The evidence is overwhelming. He was born in the same year as me, allegedly five months later, but if I was going to surreptitiously separate twins at birth, I’d forge their birth certificates, too.
He’s a writer, like me, and he, too, has written some controversial pieces over the years that have ruffled feathers and necessitated apologies.
But the real evidence comes from a piece in Time magazine.
The similarities in our thinking, personal beliefs and writing style are stunning.
The first paragraph alone contains 62 words that I would have likely assembled in this exact order had someone asked me to write about the prospect of drawing up a will.

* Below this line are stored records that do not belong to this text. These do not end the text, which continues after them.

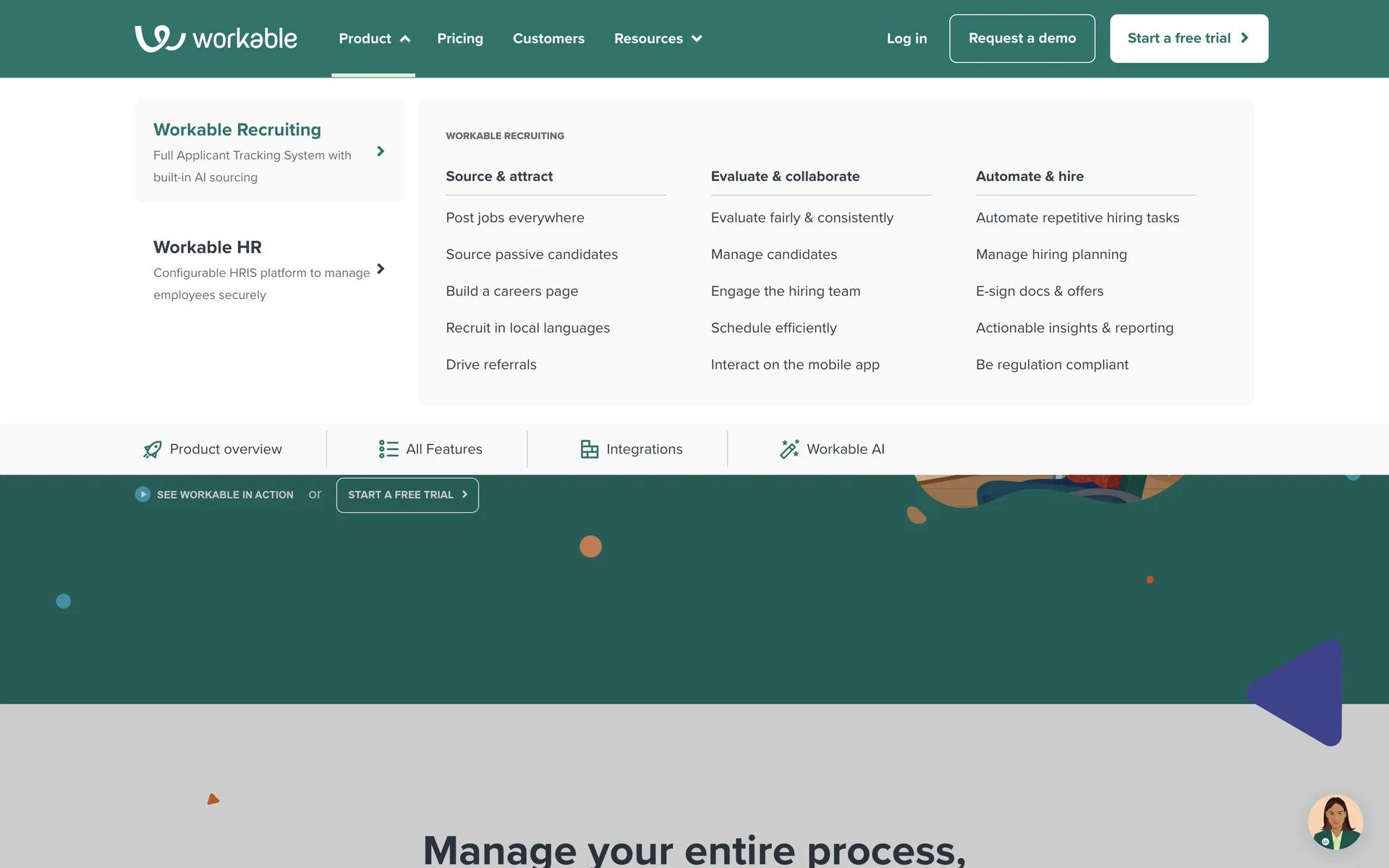Open the Pricing menu item
Viewport: 1389px width, 868px height.
coord(460,38)
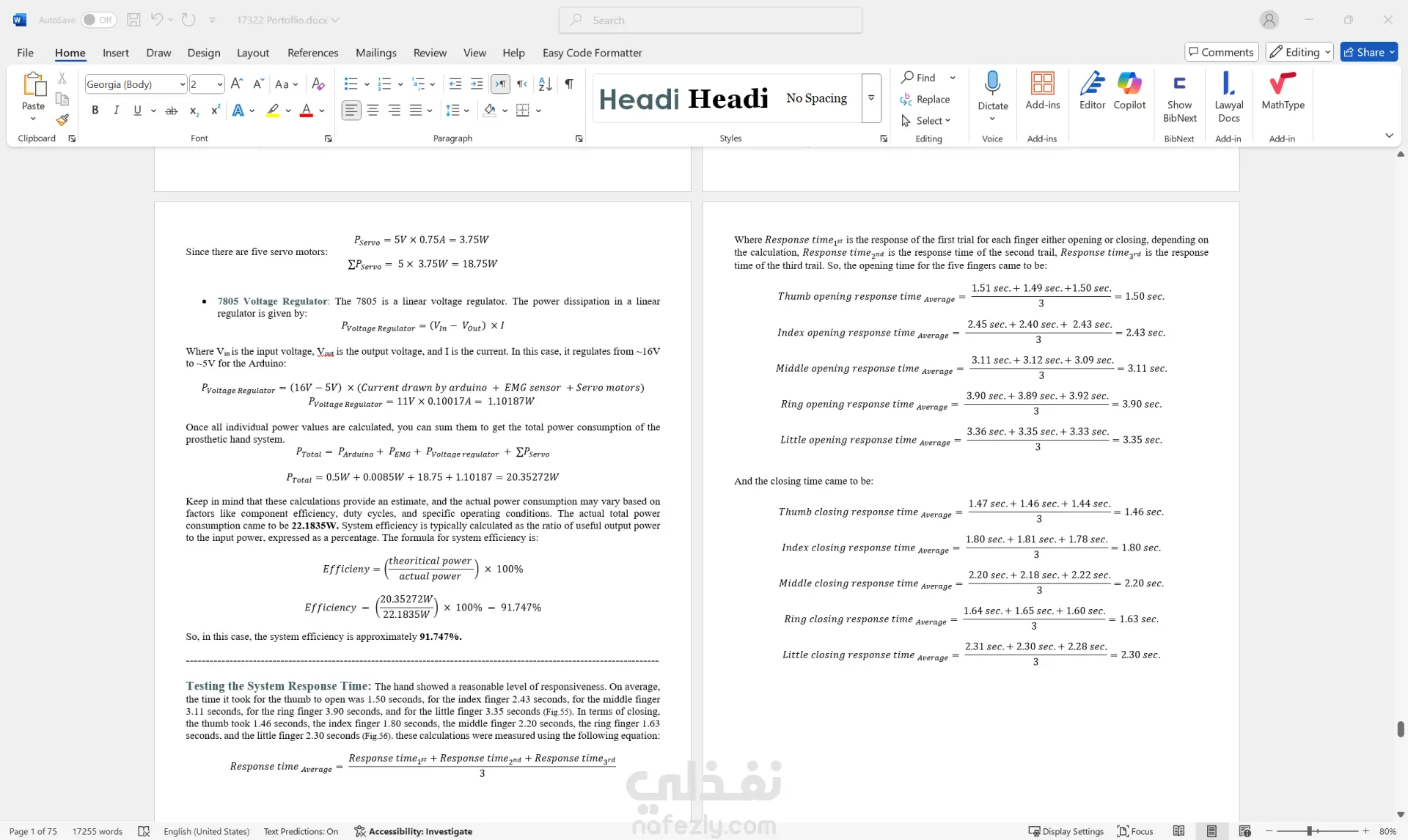Switch to the References tab

coord(312,53)
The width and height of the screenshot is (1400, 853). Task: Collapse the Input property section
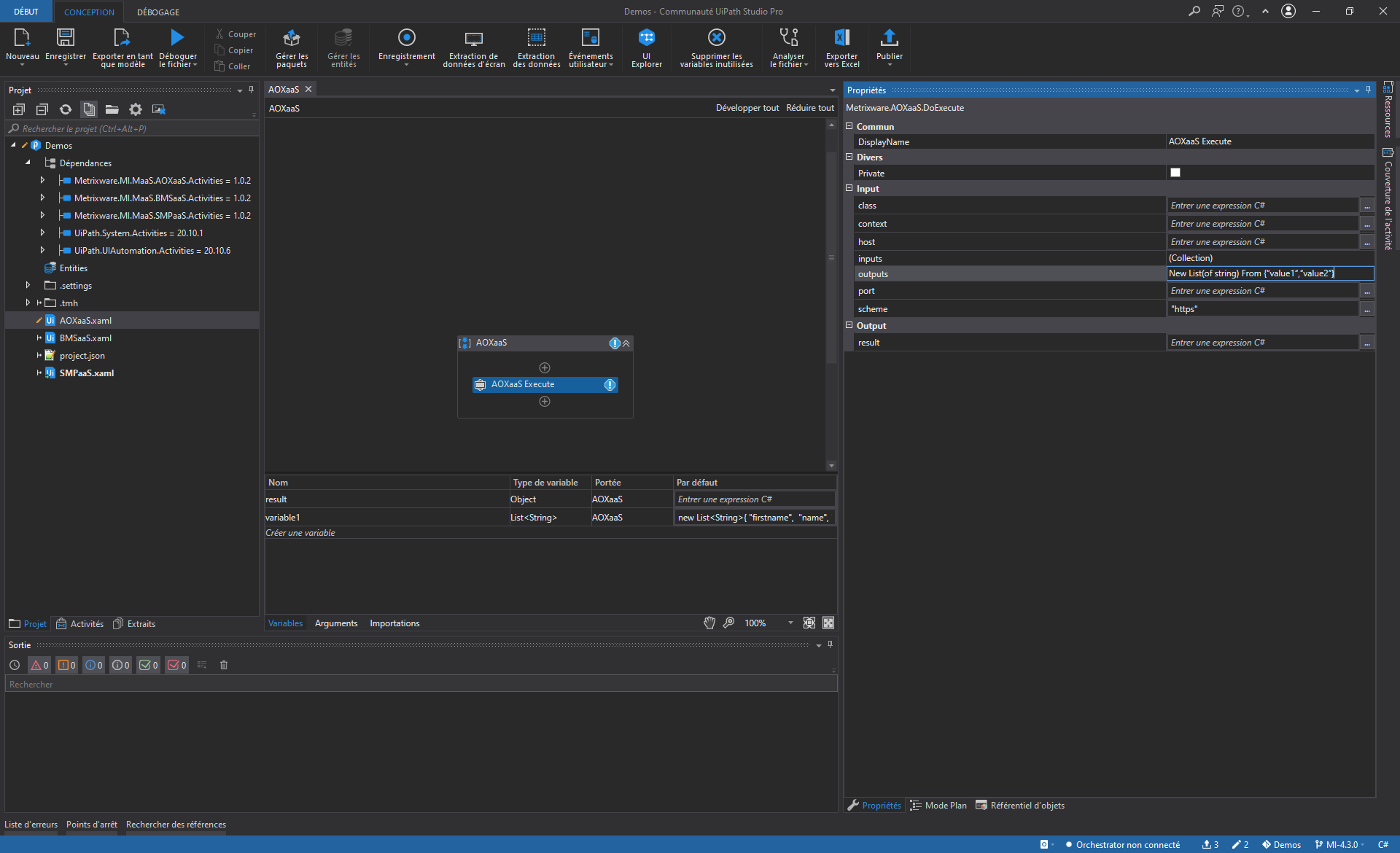(x=849, y=188)
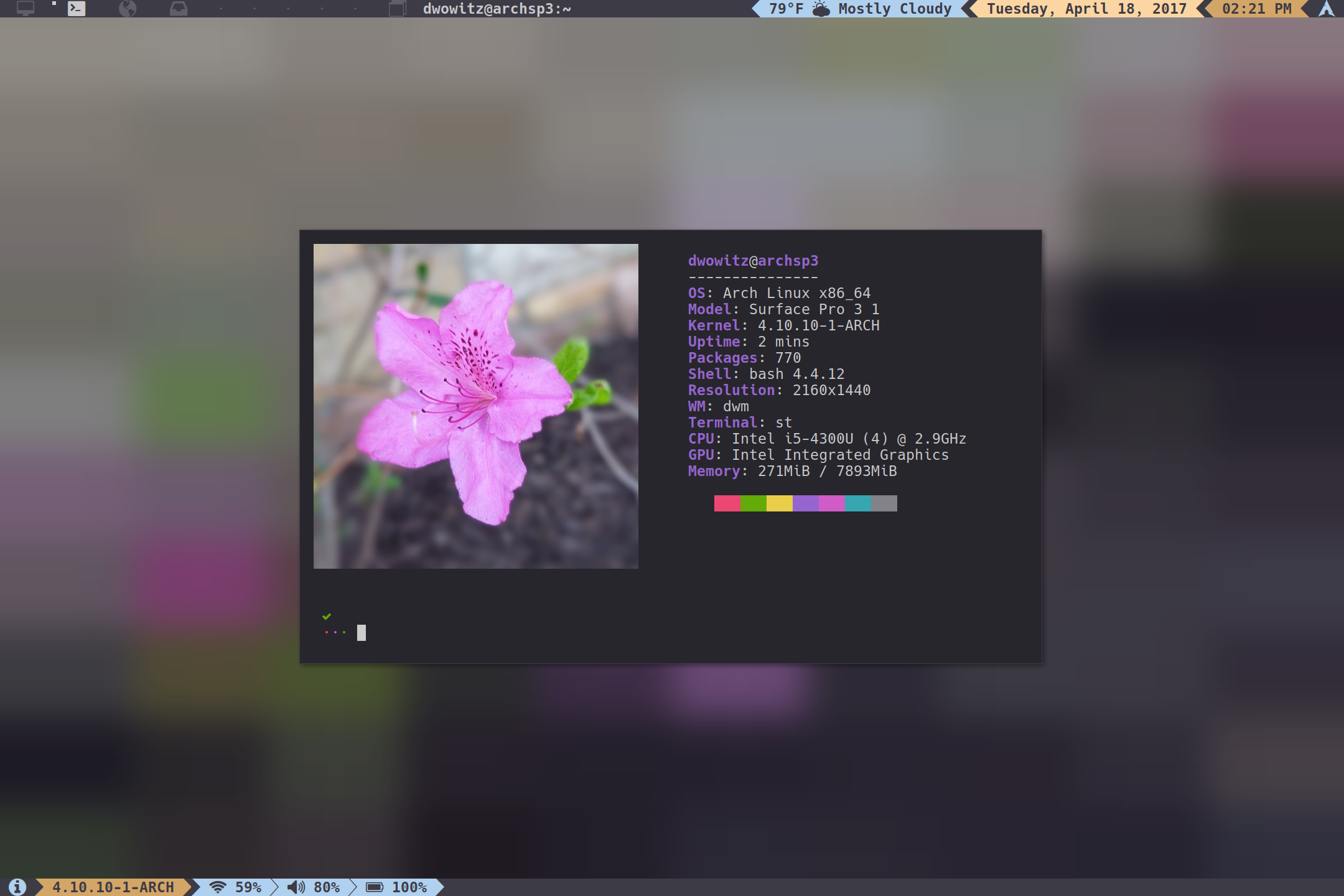The image size is (1344, 896).
Task: Open the inbox tray tag
Action: 179,9
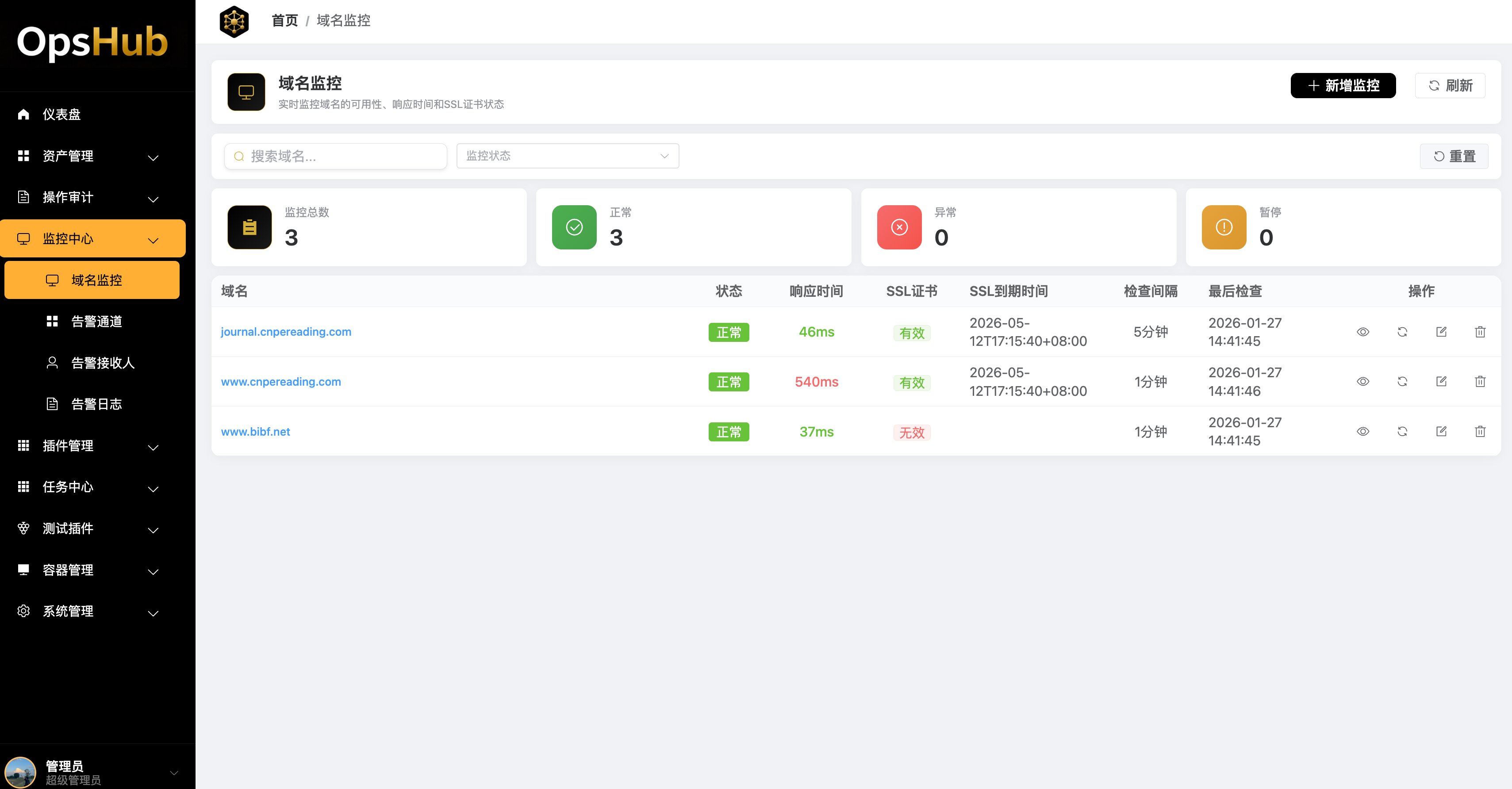Viewport: 1512px width, 789px height.
Task: Open 告警通道 in the sidebar
Action: coord(96,322)
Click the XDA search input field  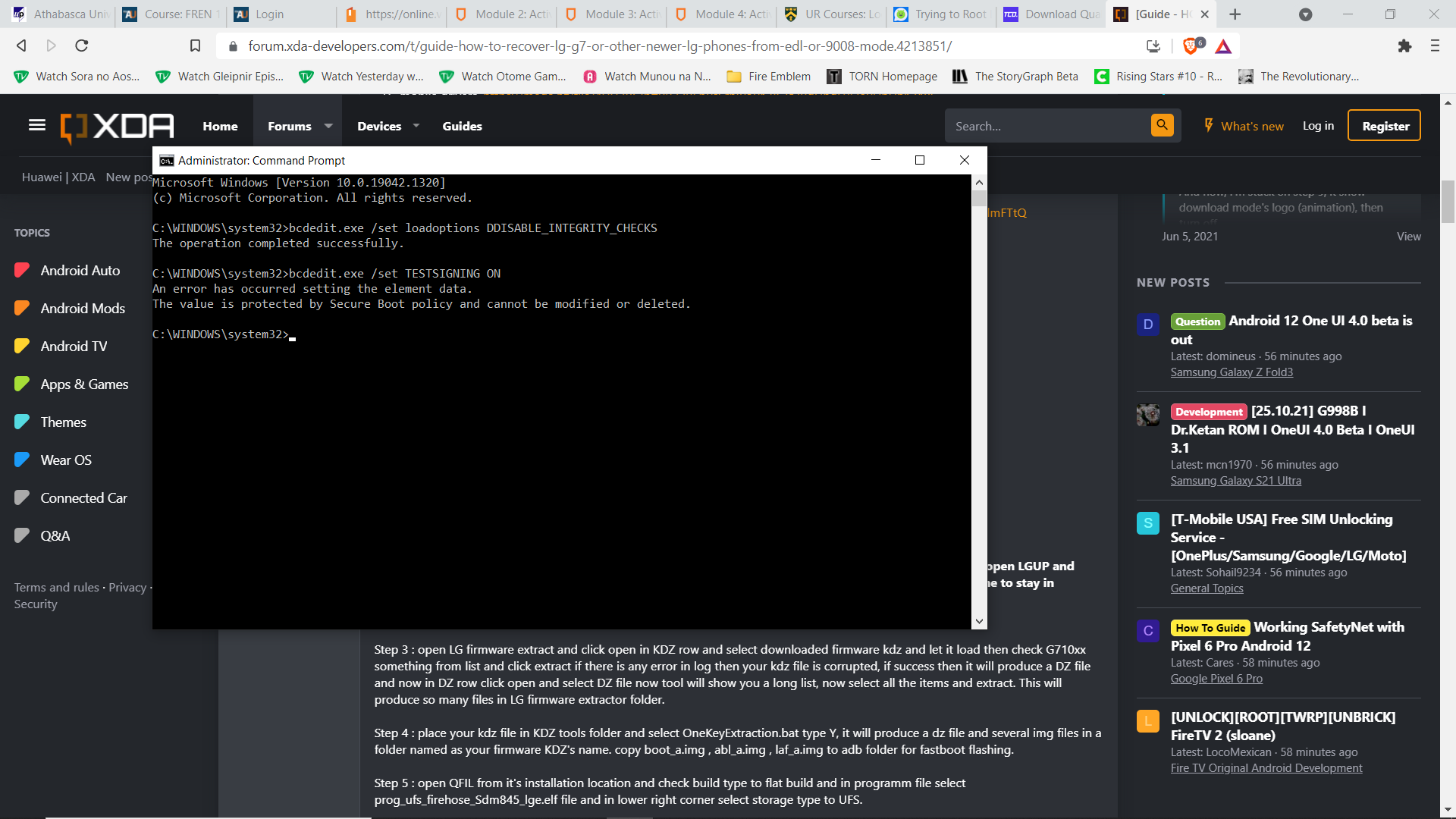[x=1046, y=126]
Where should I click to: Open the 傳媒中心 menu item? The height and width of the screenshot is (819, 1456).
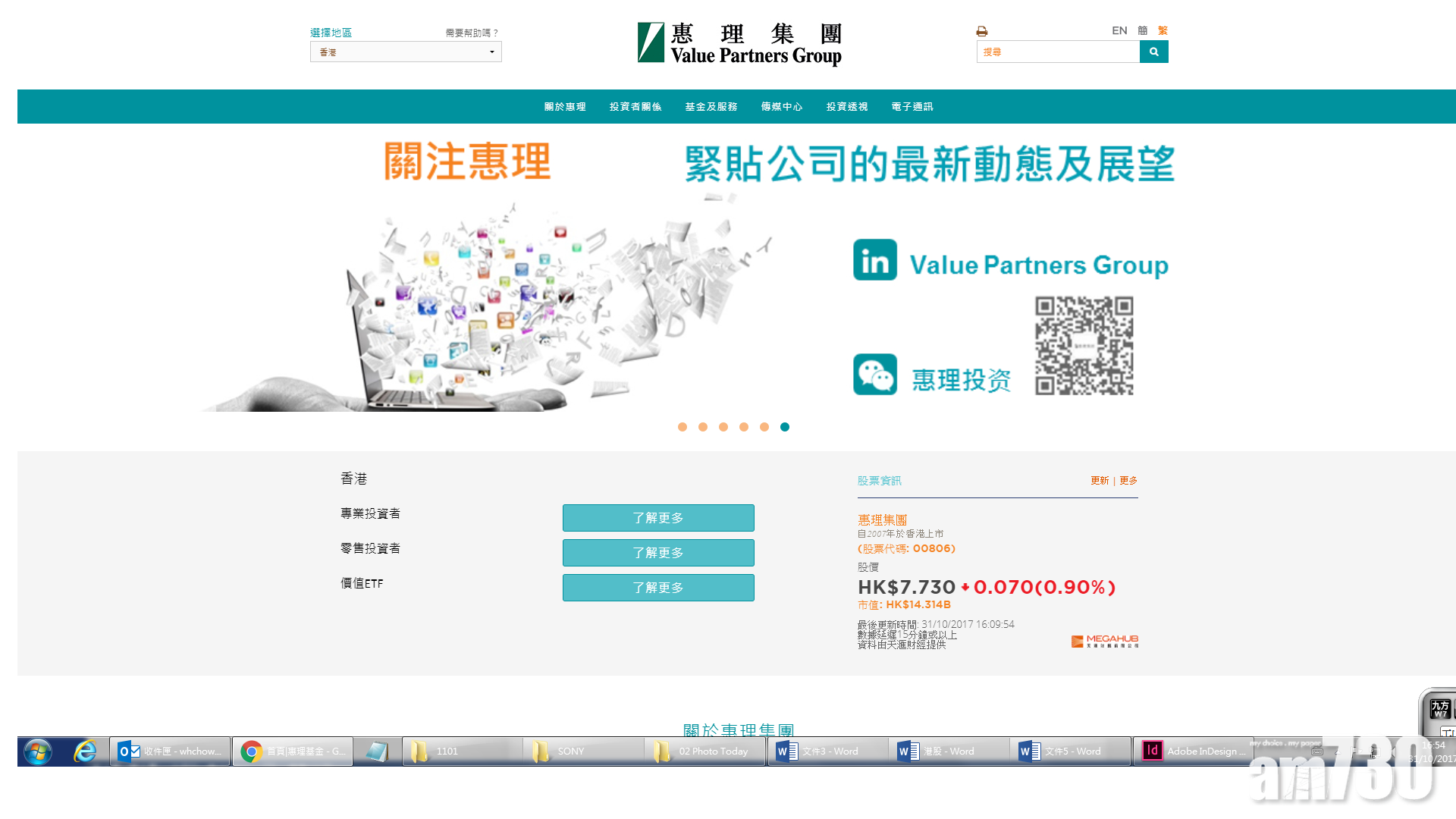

Stein, my twin brother, writes:
I have never felt the need to make a will. Mostly because it’s premised on the faulty logic that I’m going to die. Also, I don’t really like any of the stuff I have or any of the people who would want my stuff. You want my Yes concert T-shirts? Just ask me for them. There is no need whatsoever to kill me.
Please note the multitude of startling similarities:
Our rejection of death and presumption of immortality.
Our disregard for physical possessions.
Our presumed belief that there is probably someone out there who wants to kill us.
Our mutual adoration of our concert T-shirt collections (mine are Tesla and Bon Jovi, but still)
The whole piece is outstanding, amusing and insightful, and most of it could have also come directly from my mind, as well.
There are many times when a writer reads something as clever and insightful as this and is consumed with envy for not having written the piece first. But in this case, Joel is family, and I find it comforting that I am not the only person in the world who thinks the way I do.